Hi,
I have an issue when using DataLoader
, and I am not sure if this is an expected behavior.
I use torch==1.11.0
I am trying to update labels of a datasets at each epoch.
I tried:
dataset.labels = new_labels
and:
dataloader.dataset.labels = new_labels
But it was not working. I found that the issue comes from the fact that I use persistent_workers=True
. If I set persistent_workers=False
this works but the training becomes too long.

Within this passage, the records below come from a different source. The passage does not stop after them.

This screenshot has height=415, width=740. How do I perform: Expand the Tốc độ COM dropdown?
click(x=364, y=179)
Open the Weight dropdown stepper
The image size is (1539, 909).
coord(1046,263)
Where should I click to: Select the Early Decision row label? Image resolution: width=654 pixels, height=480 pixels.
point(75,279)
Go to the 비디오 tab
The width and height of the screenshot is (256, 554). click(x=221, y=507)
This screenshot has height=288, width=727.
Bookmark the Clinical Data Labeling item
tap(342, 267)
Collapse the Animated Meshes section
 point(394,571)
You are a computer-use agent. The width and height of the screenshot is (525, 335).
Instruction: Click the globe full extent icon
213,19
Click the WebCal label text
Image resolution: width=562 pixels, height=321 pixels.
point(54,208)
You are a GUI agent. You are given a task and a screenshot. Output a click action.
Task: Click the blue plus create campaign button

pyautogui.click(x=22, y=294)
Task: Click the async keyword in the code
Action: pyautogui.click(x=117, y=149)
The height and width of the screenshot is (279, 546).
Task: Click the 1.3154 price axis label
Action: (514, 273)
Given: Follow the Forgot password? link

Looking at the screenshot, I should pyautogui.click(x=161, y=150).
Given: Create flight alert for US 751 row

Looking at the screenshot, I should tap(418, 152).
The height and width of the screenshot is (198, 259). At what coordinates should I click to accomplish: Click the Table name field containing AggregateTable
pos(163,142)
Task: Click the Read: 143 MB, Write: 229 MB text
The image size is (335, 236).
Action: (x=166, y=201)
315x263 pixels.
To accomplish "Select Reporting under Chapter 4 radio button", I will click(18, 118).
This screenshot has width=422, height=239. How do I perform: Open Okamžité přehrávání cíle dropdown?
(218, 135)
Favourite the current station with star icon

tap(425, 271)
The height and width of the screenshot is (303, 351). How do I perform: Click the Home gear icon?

Here is a quick way to reproduce the issue:
from torch.utils.data import Dataset, DataLoader
class Foo(Dataset):
def __init__(self, n=15):
self.data = [1] * n
def __len__(self):
return len(self.data)
def __getitem__(self, idx):
return self.data[idx]
def bar(persistent_workers=False):
dts = Foo()
loader = DataLoader(dts, batch_size=5, num_workers=5, persistent_workers=persistent_workers)
for batch in loader:
print(batch)
dts.data = [0] * len(dts.data)
print("Changing data")
for batch in loader:
print(batch)
bar(False)
print()
print("Now it is bugging")
print()
bar(True)
So both call have different output, with the first call having the expected behaviour :
tensor([1, 1, 1, 1, 1])
tensor([1, 1, 1, 1, 1])
tensor([1, 1, 1, 1, 1])
Changing data
tensor([0, 0, 0, 0, 0])
tensor([0, 0, 0, 0, 0])
tensor([0, 0, 0, 0, 0])
Now it is bugging
tensor([1, 1, 1, 1, 1])
tensor([1, 1, 1, 1, 1])
tensor([1, 1, 1, 1, 1])
Changing data
tensor([1, 1, 1, 1, 1])
tensor([1, 1, 1, 1, 1])
tensor([1, 1, 1, 1, 1])
Would there be a way to still overwrite the dataset while using persistent_workers=True
?
Thank you for any help,
Elias